Our results showed that LPS treatment reduced the proliferation of intestinal crypt cells both in vivo and in vitro. This result might be explained by the damage induced by proinflammatory cytokine-mediated excessive inflammation or by the LPS-induced activation of NF-κB.29 HMO treatment reversed this damage in vivo. In crypt organoids, HMO treatment increased the numbers of proliferative cells and dispersed the organoids. This is the first report of this phenomenon. Kuntz et al. reported that HMOs accelerated the growth of HT29, Caco2, or HIEC cells and improved their maturation.51 3D cultures of crypt organoid cells were observed to migrate from the crypt bottom to the crypt top in vivo. HMOs stimulated cell migration to the outside region of the organoids. Although the area of the crypt organoids was smaller in the HMO-treated group than in the LPS-stimulated group, there were more proliferative cells in the HMO-treated group. We speculated that HMOs accelerated the renewal of crypt cells. Cells damaged by inflammation would therefore be replaced. The new cells expressed low TLR4 levels during LPS treatment. Therefore, their response might be reduced when stimulated by TLR4 agonists. Finally, the intestine of HMO-treated mice had reduced sensitivity to inflammation to prevent NEC. The mechanism involved in this reaction remains to be clarified.
Although HMOs have been known for nearly a century, only two types of HMOs:2′-fucosyllactose (2-FL) and lacto-N-neotetraose (LNT) are currently permitted for use in infant formula.52 The functions of 2-FL and LNT remain poorly defined. In this study, we used two NEC models (hypoxia, hypoxia+LPS) to investigate the effect of HMOs. Our results indicated that the beneficial effect of HMOs against NEC was independent of the NEC modeling methods. The mechanism of HMOs in the alleviation of NEC may be closely correlated with the pathogenesis of NEC. Further studies are needed to analyze the specific components of HMOs that could lower the expression of TLR4.

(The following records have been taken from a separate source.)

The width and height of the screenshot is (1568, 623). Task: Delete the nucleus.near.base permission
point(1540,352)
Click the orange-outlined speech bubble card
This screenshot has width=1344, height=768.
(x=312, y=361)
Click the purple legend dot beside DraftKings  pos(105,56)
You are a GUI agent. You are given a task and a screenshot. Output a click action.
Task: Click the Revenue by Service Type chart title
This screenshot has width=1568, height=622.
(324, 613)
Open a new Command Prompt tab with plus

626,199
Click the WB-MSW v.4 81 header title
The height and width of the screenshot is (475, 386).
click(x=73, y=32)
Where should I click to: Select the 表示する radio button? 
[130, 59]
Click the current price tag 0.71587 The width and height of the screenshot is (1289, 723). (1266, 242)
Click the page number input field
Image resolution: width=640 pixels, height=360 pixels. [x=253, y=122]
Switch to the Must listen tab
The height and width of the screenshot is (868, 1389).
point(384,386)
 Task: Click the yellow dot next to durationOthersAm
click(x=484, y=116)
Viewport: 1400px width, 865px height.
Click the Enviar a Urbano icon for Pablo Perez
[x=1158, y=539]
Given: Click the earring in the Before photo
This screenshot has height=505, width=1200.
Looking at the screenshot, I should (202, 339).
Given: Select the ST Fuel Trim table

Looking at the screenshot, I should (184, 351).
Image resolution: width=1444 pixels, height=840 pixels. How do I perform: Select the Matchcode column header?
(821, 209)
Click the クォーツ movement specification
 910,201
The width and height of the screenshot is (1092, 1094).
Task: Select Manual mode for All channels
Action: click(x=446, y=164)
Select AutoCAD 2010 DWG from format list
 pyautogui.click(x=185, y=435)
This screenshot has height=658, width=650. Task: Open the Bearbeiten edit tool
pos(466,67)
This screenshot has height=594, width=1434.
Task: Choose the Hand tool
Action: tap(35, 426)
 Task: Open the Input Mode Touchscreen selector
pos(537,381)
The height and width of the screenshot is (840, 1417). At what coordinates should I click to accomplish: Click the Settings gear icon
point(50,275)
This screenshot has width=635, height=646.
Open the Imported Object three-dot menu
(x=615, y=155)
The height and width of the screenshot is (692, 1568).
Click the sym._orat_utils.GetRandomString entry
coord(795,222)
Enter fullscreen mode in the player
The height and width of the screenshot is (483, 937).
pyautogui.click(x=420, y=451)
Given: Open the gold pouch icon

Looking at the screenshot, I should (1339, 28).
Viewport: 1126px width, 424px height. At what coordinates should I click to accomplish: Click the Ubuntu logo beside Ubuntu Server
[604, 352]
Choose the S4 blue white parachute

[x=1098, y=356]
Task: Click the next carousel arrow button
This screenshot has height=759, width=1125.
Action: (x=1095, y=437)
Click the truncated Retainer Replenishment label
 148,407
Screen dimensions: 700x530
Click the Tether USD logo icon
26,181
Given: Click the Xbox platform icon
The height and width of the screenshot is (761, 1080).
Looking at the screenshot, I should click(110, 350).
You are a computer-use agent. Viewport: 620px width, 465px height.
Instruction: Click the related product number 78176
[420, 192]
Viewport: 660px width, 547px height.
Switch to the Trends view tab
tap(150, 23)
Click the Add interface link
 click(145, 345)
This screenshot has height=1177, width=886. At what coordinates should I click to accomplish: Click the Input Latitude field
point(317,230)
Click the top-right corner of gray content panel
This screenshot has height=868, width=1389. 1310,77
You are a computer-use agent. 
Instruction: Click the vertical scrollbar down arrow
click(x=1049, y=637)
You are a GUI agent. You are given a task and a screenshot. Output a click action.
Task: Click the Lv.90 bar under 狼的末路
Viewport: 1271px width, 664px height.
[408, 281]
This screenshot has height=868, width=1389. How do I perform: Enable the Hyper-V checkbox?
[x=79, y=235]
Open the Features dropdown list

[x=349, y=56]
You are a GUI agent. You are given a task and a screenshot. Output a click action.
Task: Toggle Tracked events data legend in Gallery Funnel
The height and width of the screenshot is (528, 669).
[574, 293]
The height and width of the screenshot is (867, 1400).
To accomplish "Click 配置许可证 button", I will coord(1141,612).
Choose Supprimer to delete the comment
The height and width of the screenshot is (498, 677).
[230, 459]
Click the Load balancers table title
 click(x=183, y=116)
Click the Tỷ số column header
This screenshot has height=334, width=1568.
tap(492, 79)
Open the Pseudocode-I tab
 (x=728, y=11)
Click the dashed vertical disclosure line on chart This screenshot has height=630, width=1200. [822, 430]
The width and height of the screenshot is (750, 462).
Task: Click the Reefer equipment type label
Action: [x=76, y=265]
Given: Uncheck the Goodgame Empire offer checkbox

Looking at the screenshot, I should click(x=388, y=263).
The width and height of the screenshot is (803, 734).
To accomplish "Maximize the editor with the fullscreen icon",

In summary, HMOs inhibited proinflammatory cytokine expression and NF-κB activation as well as renewed crypt cells to maintain the low level of TLR4 expression. These results provide a new understanding of the anti-inflammatory effects of HMOs against NEC.
Acknowledgements
This work was financially supported by the National Natural Science Foundation of China (31401668, 31601443), Beijing Science and Technology Project (Z181100009318005), and 111 Project from the Education Ministry of China (No. B18053). C.W. designed and conducted the experiment as well as performed data analysis. J.Y. performed the HMO extraction and analysis. F.L., J.C., and Y.L. collected human milk. The manuscript was written by C.W. and revised by M.Z., H.G., and F.R.
Conflict of Interest
The authors declare no conflict of interest.